Я расхохотался во все горло. Станислав прибавил:
— Чтобы их черти взяли! И ушел.
Я уснул, став немного веселее от его беседы, которой я представляю тебе только отрывок.
В настоящем письме моем я хочу прислать тебе дополнение своих наблюдений над дедом и страной (видишь, я даже изучаю здешний язык), но ни того, ни другого не понимаю, в особенности богатств конюшего: все говорят, что он богат, долгов не имеет, а прислушиваясь и присматриваясь ко всему, я вижу непонятную для меня бережливость, даже скупость, слышу одни лишь жалобы на тяжелые времена. Вероятно есть ключ к этой загадке, которого я еще не нашел. Нигде нет признака богатства!
Отправляясь на охоту с дедом, я видел множество ветхих зданий, стоящих на поле. Я спросил его, что это такое? Он отвечал мне с улыбкой, почесав затылок:
— Хе! Не видишь что ли, что скирды.
— Что это за скирды? — спросил я.
Конюший помирал со смеху, и ответил, ложась на повозку:
— Хороший вышел бы из тебя хозяин? Это склад хлеба на поле.
— К чему его так много?
— Запас, паничу, запас!
Я насчитал этого запасу несколько десятков, и осмелился спросить деда, зачем он не продаст хотя бы часть этого огромного запаса, если нуждается в деньгах и жалуется на тяжелые времена?

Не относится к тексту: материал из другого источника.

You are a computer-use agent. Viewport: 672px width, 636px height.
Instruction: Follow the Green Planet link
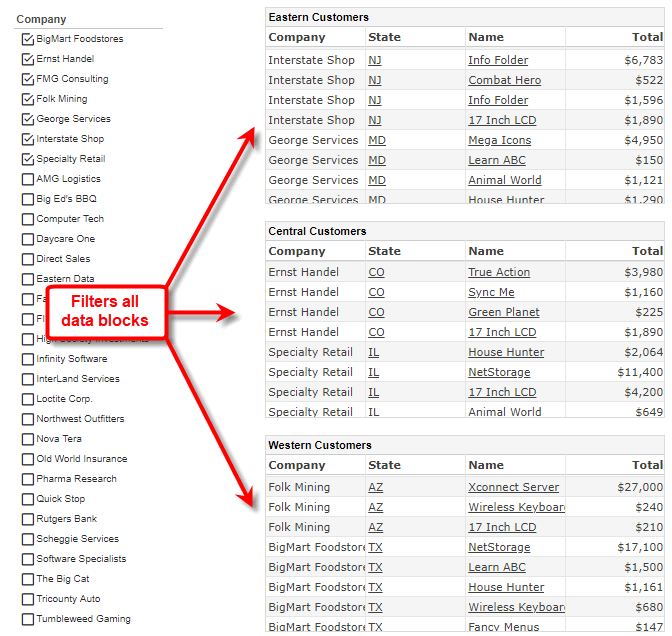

— Разве я банкрот, чтобы распродавать запас! — вскричал он с сердцем.
Поймите же их! Копейки у них нет, охают, жалуются, чуть соберутся — другого разговора у них нет, как о тяжелых временах; покупщиков много, а хлеб гниет на поле, и едят его мыши. В этом есть какая-то тайна; дом моего деда — Эдипова загадка. Пан конюший говорил мне, что в прошедшем году ему предложили провести почтовую дорогу через Тужу-Гору, что, разумеется, оживило бы и обогатило окрестность.

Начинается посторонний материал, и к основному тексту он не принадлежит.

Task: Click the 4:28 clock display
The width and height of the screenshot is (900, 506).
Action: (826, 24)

— На кой черт мне это! — отвечал он. — Почтовая дорога только нагонит мне шум, крик и незваных гостей. Вчерашний день служит образцом завтрашнему: люди, вещи, язык, обычаи, понятия, все осталось вчерашнее. Третьего дня означает здесь несколько лет тому назад. — Начиная с лошадей, которых наряжают в хомуты XVII столетия, до сапогов с кистями, которые надевает мой дед, все здесь не нынешнее. Они презирают день, который переживают, и всякую новость считают грехом; они приостановили бы время за полы, если бы у времени были полы, и охотно возвратились бы ко временам Саксов.[2] Богачи, они не пользуются своим богатством. В доме деда господствует величайшая скупость. Дед имеет при себе главные ключи, менее важные доверяет Мальцовскому, а все остальные вешают на колышек в спальне деда. В обстановке жилища у них все по-старому: затыкают только дыры, которые время пробило тощими локтями. Новость, этот двигатель нашей жизни, они считают самым отвратительнейшим явлением. Можешь себе вообразить каково мне здесь?!.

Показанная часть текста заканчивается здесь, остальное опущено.